What you should do -
Copy each of the following records exactly as it appears, line for line.

Supplied material -
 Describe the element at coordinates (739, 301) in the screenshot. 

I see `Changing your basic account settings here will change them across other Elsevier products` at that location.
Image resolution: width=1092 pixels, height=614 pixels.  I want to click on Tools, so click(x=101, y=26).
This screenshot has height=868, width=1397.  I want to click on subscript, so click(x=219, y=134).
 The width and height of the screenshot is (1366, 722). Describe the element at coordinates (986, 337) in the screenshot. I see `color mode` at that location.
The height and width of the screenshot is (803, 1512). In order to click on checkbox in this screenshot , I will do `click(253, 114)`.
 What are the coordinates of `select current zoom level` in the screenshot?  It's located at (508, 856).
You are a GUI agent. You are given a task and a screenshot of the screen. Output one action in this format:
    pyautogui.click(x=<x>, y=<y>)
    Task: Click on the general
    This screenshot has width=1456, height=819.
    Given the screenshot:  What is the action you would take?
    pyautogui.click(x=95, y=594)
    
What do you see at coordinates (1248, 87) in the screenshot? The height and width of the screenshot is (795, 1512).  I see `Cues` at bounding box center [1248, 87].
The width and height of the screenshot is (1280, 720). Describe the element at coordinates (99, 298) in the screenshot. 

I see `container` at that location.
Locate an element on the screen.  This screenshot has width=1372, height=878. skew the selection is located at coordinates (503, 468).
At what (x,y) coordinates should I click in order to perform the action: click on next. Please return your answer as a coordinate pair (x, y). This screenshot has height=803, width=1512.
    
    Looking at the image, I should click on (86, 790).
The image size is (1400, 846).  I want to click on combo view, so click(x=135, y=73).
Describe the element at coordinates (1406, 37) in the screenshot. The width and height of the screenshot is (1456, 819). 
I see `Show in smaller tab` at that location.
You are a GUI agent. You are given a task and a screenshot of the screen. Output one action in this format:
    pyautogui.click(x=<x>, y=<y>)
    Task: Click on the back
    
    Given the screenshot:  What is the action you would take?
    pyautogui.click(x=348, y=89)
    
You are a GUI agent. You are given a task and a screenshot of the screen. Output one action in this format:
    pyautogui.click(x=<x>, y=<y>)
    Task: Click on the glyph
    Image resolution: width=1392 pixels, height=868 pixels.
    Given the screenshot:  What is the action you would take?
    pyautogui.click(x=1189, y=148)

Task response -
 Describe the element at coordinates (739, 301) in the screenshot. 

I see `Changing your basic account settings here will change them across other Elsevier products` at that location.
Image resolution: width=1092 pixels, height=614 pixels.  I want to click on Tools, so click(x=101, y=26).
This screenshot has height=868, width=1397.  I want to click on subscript, so click(x=219, y=134).
 The width and height of the screenshot is (1366, 722). Describe the element at coordinates (986, 337) in the screenshot. I see `color mode` at that location.
The height and width of the screenshot is (803, 1512). In order to click on checkbox in this screenshot , I will do `click(253, 114)`.
 What are the coordinates of `select current zoom level` in the screenshot?  It's located at (508, 856).
You are a GUI agent. You are given a task and a screenshot of the screen. Output one action in this format:
    pyautogui.click(x=<x>, y=<y>)
    Task: Click on the general
    This screenshot has width=1456, height=819.
    Given the screenshot:  What is the action you would take?
    pyautogui.click(x=95, y=594)
    
What do you see at coordinates (1248, 87) in the screenshot? The height and width of the screenshot is (795, 1512).  I see `Cues` at bounding box center [1248, 87].
The width and height of the screenshot is (1280, 720). Describe the element at coordinates (99, 298) in the screenshot. 

I see `container` at that location.
Locate an element on the screen.  This screenshot has width=1372, height=878. skew the selection is located at coordinates (503, 468).
At what (x,y) coordinates should I click in order to perform the action: click on next. Please return your answer as a coordinate pair (x, y). This screenshot has height=803, width=1512.
    
    Looking at the image, I should click on (86, 790).
The image size is (1400, 846).  I want to click on combo view, so click(x=135, y=73).
Describe the element at coordinates (1406, 37) in the screenshot. The width and height of the screenshot is (1456, 819). 
I see `Show in smaller tab` at that location.
You are a GUI agent. You are given a task and a screenshot of the screen. Output one action in this format:
    pyautogui.click(x=<x>, y=<y>)
    Task: Click on the back
    
    Given the screenshot:  What is the action you would take?
    pyautogui.click(x=348, y=89)
    
You are a GUI agent. You are given a task and a screenshot of the screen. Output one action in this format:
    pyautogui.click(x=<x>, y=<y>)
    Task: Click on the glyph
    Image resolution: width=1392 pixels, height=868 pixels.
    Given the screenshot:  What is the action you would take?
    pyautogui.click(x=1189, y=148)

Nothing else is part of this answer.